A newly discovered regulatory report has revealed that contaminated medical scopes may have caused a bacterial outbreak at a California hospital that led to the deaths of at least three people last year.
Officials from the Huntington Hospital in Pasadena said that three of its patients were sickened in August, but they declined to provide any additional details regarding the matter.
An article by the Los Angeles Times on Thursday revealed that officials later informed Olympus Corp., the maker of the medical scopes, about the deaths of the hospital patients. This was based on a federal regulatory report that the news agency had obtained.
The Huntington Hospital said that it was not able to reveal more information about the deaths because of the privacy laws it maintains with their patients.
This is not the only instance where people were sickened because of contaminated Olympus medical scopes.

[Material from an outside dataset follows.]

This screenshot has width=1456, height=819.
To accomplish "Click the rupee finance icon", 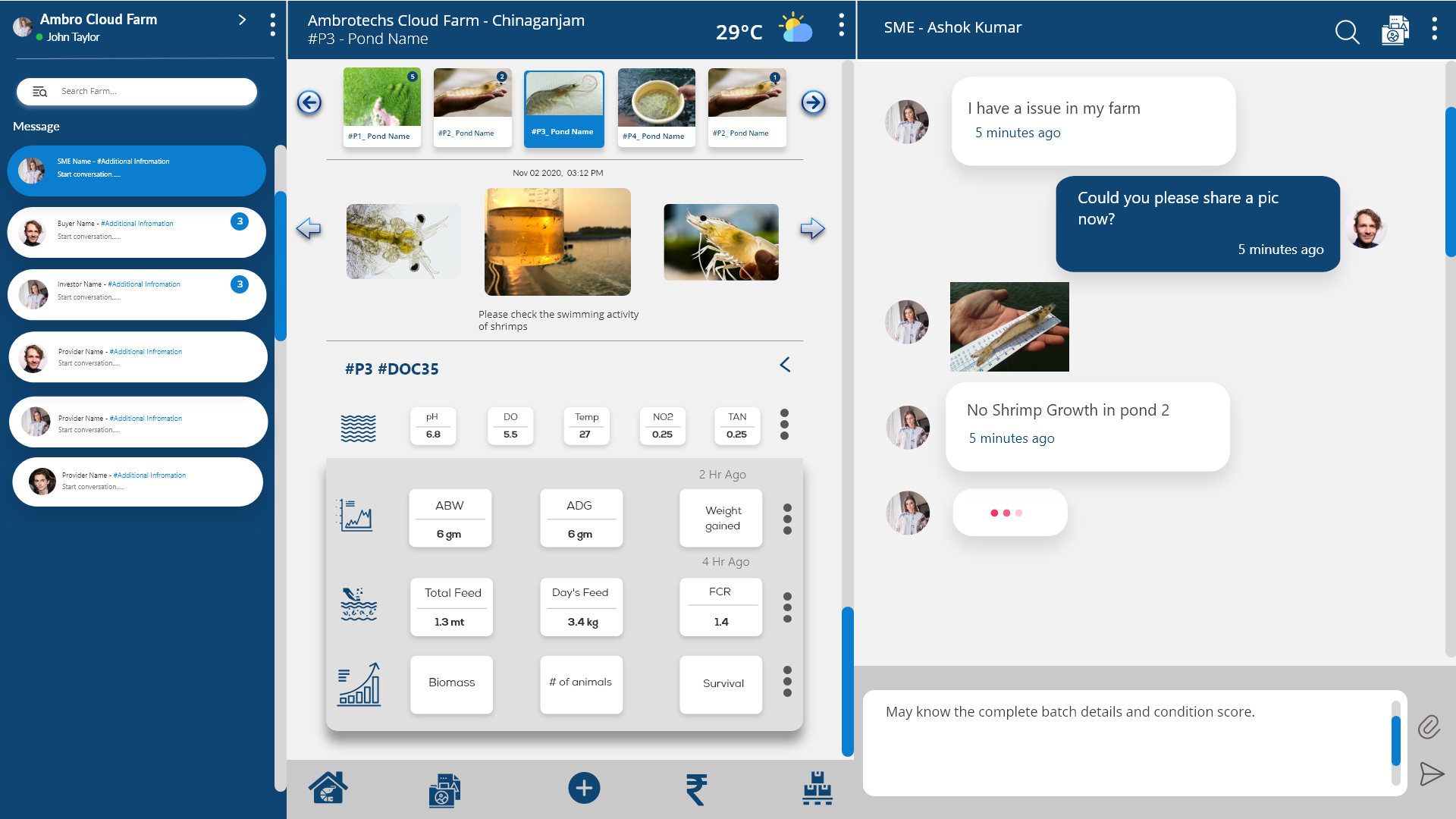I will (696, 789).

The company's duodenoscopes have also been linked to bacterial outbreaks that infected hundreds of patients in different hospitals around the United States. Hospital officials said that their staff had followed the instructions on how to clean the medical scopes provided by the manufacturer.
A memo released by U.S. congressman Ted Lieu from California reported that over 41 hospitals in different parts of the world had experienced bacterial outbreaks related to medical scopes from 2010 to 2015.

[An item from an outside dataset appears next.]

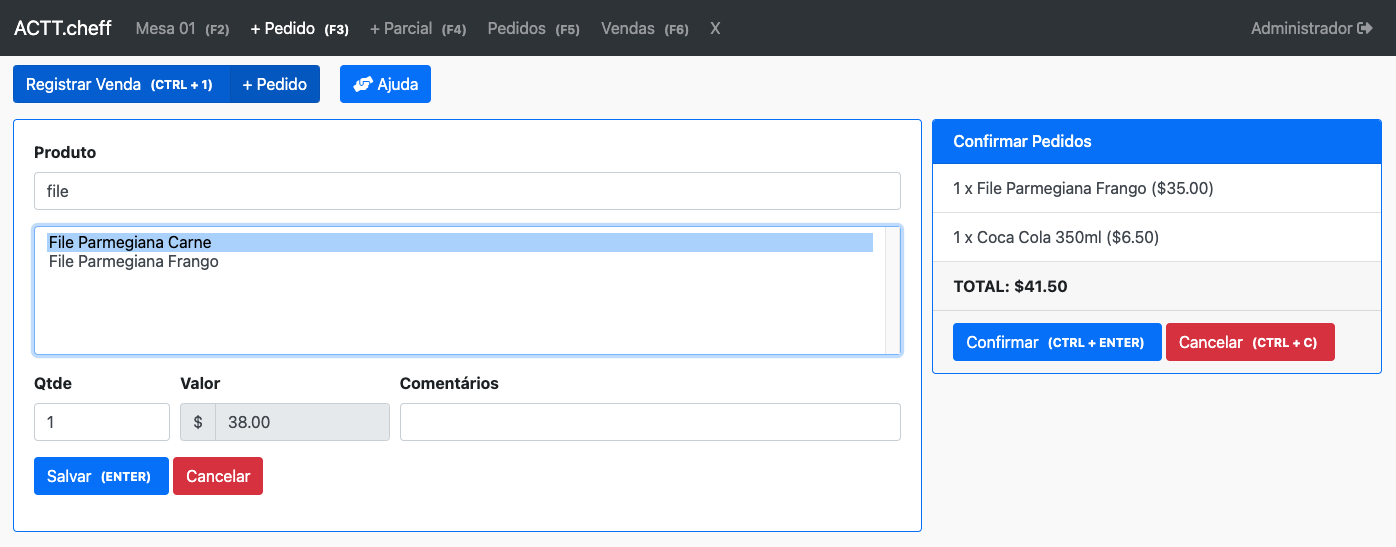Open the Mesa 01 menu item

click(x=182, y=29)
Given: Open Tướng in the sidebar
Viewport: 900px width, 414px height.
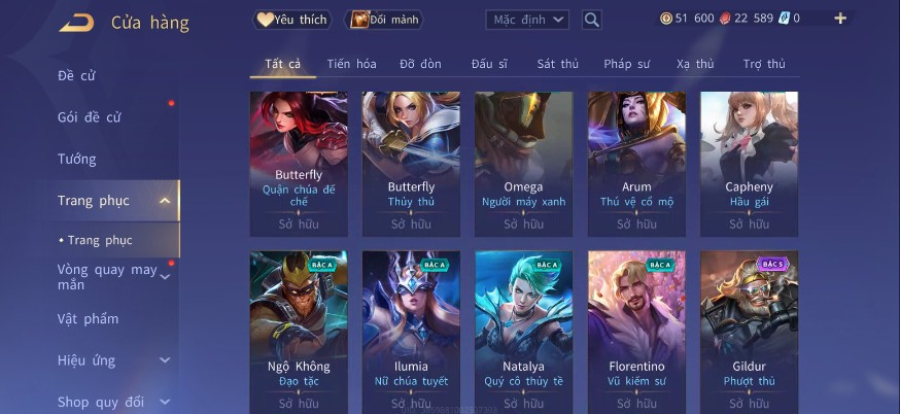Looking at the screenshot, I should tap(77, 159).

Lieu said it is likely that these figures fail to represent the magnitude of the situations since not every hospital tests their patients for possible infections caused by antibiotic-resistant "superbugs".
In January, U.S. senator Patty Murray from Washington called for an investigation following another bacterial outbreak involving contaminated medical devices at Seattle's Virginia Mason Medical Center.
The senate report found that as many as 32 patients confined at Virginia Mason were sickened in 2013. At least 11 of these patients later died, though it is still unclear whether these were directly caused by the infections. The Seattle Times said that the number of infection cases later increased to 39.
The patients at Virginia Mason were believed to have been infected by antibiotic-resistant superbugs that were not properly removed from the medical scopes despite having been cleaned according to the maker's directions. Some of the superbugs found included the carbapenem-resistant Enterobacteriaceae bacteria (CRE) and multidrug-resistant E. coli bacteria.
The senate report recommends that several regulatory and legislative changes should be made regarding the use of medical devices. One of these involves having Congress to require electronic health records, device registries and insurance claims to include unique identifiers for such devices.
The Food and Drug Administration (FDA) should also determine whether these medical devices need design modifications. If so, the agency should require device makers to carry out repairs on their products through a recall.
"Patients should be able to trust that the devices they need for treatment are safe and effective," Murray pointed out.